Scheme 6: Work done to advance 1/25 towards macrocycle.
Graduate students Zhuoran Zhang and Lafe Purvis started the synthesis by a benzyne Diels–Alder cycloaddition between the disilyltriflate (benzyne precursor, 5) and cyclohexylfulvene (diene, 31) (Scheme 7). The reaction smoothly afforded the desired mono-bridge cycloadduct (32) under the control of reaction temperature and cesium fluoride equivalence. Next, the mono-bridge cycloadduct (32) was transformed into bromodione (33) in a one-pot reaction. The mono-bridge cycloadduct was first treated with dipyridyltetrazine (17) to form the isobenzofulvene intermediate (34), which was quickly trapped by dibromobenzoquinone (19) generating the dibromide (35). Dehydrobromination was then achieved by treating the solution with basic alumina during the workup. We note that this one-pot transformation gives the bromodione (33) as a 1:1 mixture of the cis/trans regioisomers. Utilizing the same methodology, the bromodione (33) was further extended to the double-bridge cycloadduct 36. Theoretically, this step could generate sixteen stereoisomers based on multiple stereogenic centers. However, the number of possible stereoisomers decreases to four upon dehydrobromination. By careful NMR and XRD analysis, the double-bridge dione (38) was identified as a 5:1 mixture favoring the syn configuration of the two cyclohexylidine units, regardless of the inconsequential regioisomers resulting from the TMS groups. The desired syn-isomers were purified by crystallization.

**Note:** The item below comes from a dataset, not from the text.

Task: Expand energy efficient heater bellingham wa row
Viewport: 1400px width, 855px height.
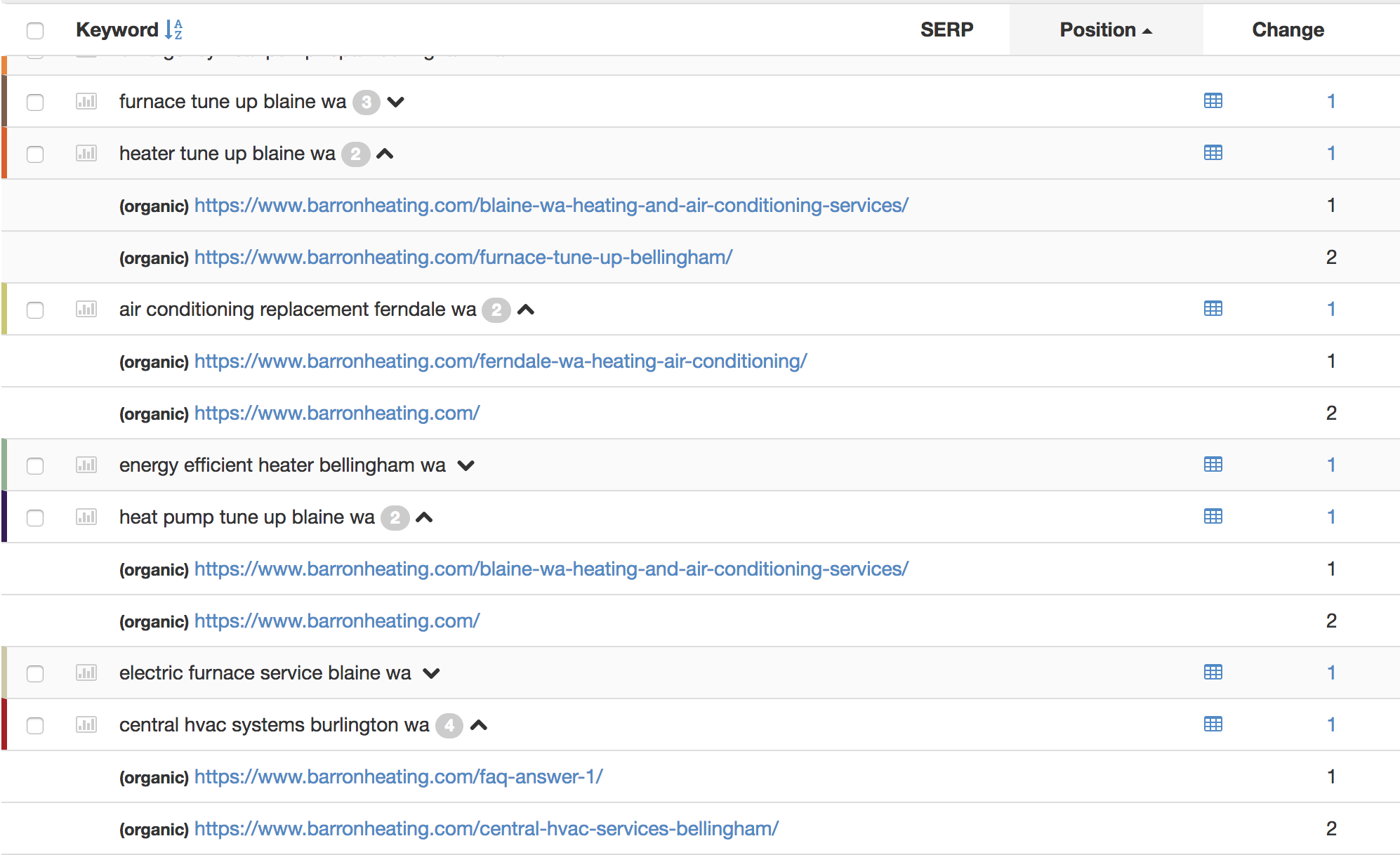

Scheme 7. Synthesis of the syn-isomer 37.
To explain the stereoselectivity favoring the syn-isomers, Zhuoran proposed a model to compare the steric encumbrance during the Diels–Alder reaction between the bromodione (33) and isobenzofulvene (34). Noticing that in the transition state shown at the top, the diene approaches from the exo face of the dienophile in an exo Diels–Alder reaction manner (Figure 1). This approach avoids any steric encumbrance involving the bulky silyl triflate group, and is regarded as the most favorite transition state.
Figure 1. Steric analysis of Diels–Alder cycloaddition between 33 and 34.
Future work focuses on constructing the macrocycle via syn-isomer 37. Studies of late stage modification via quinone functionalization and modeling the oxidation of the cyclohexylidine are also underway.